Elizabeth se rió. Ya lo había supuesto. Obviamente Ivan no se había librado de los comentarios poco sutiles de Luke.
– Los niños te mantienen joven, Elizabeth. -Su voz se volvió seria, sus ojos profundos y meditabundos-. Mi trabajo consiste en cuidar de los niños, ayudarlos a crecer y brindarles apoyo.

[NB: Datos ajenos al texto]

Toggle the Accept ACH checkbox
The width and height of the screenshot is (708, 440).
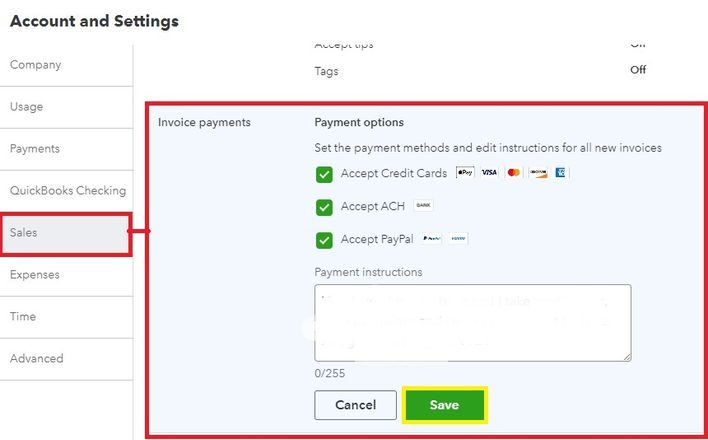pyautogui.click(x=324, y=207)
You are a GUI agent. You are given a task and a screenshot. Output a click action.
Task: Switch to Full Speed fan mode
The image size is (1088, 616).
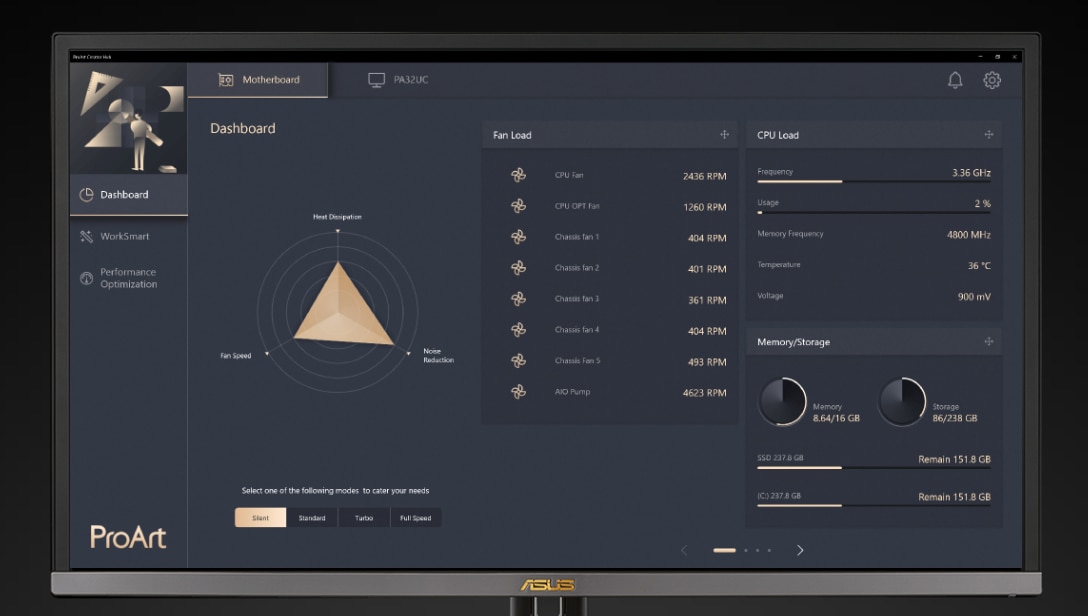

– ¿Eres asistente social? -preguntó Elizabeth.
Ivan lo meditó.
– Puedes llamarme asistente social, amigo íntimo profesional, consejero… -Extendió las manos y se encogió de hombros-. Los niños son quienes saben exactamente lo que está ocurriendo en el mundo, ¿sabes? Ven más cosas que los adultos, creen en más cosas, son sinceros y siempre te harán saber a qué debes atenerte, cuál es tu posición.
Elizabeth asintió con la cabeza. Saltaba a la vista que Ivan adoraba su trabajo, como padre y como asistente social.
– Resulta muy interesante, ¿sabes? -Él volvió a inclinarse hacia delante-. Los niños aprenden muchísimo más deprisa que los adultos. ¿Adivinas por qué?
Elizabeth supuso que existía alguna explicación científica, pero negó con la cabeza.